§ Exercise:
Only the lines from the one containing "Eventos (584, 470)" to the end of the records should be given again, word for word and in full.

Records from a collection
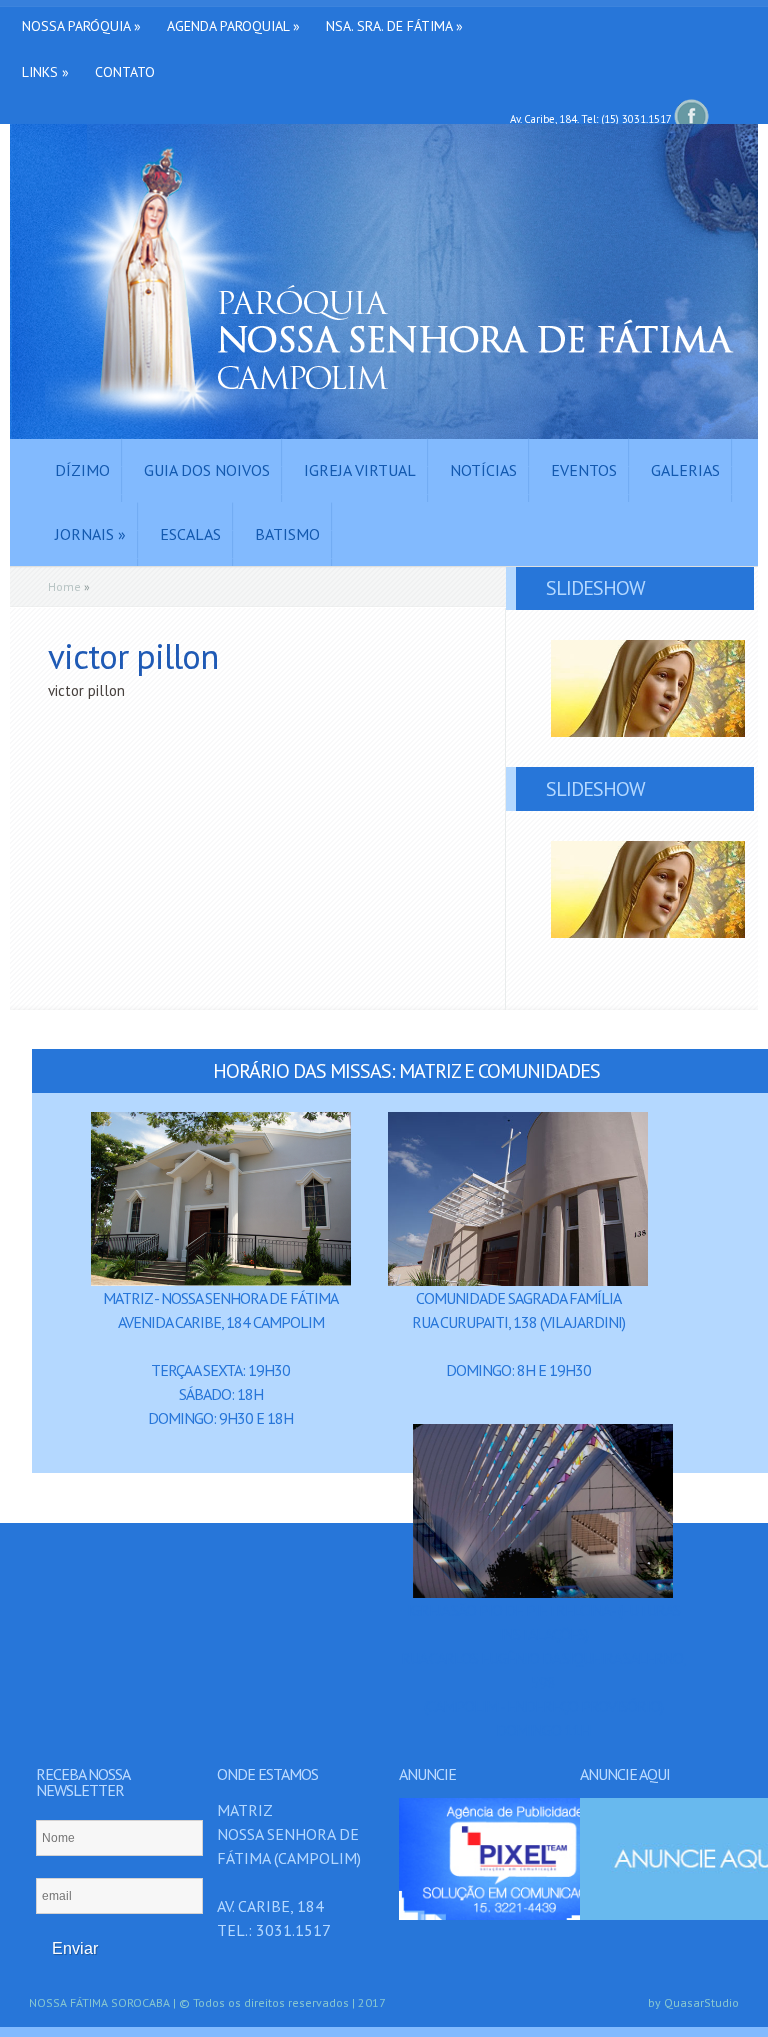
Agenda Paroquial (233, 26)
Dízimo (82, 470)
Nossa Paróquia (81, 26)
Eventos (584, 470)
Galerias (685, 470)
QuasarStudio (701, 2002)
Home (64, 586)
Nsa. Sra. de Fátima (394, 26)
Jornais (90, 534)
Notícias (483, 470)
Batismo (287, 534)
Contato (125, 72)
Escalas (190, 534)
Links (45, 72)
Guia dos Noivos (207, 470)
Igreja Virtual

§ Result:
Eventos (584, 470)
Galerias (685, 470)
QuasarStudio (701, 2002)
Home (64, 586)
Nsa. Sra. de Fátima (394, 26)
Jornais (90, 534)
Notícias (483, 470)
Batismo (287, 534)
Contato (125, 72)
Escalas (190, 534)
Links (45, 72)
Guia dos Noivos (207, 470)
Igreja Virtual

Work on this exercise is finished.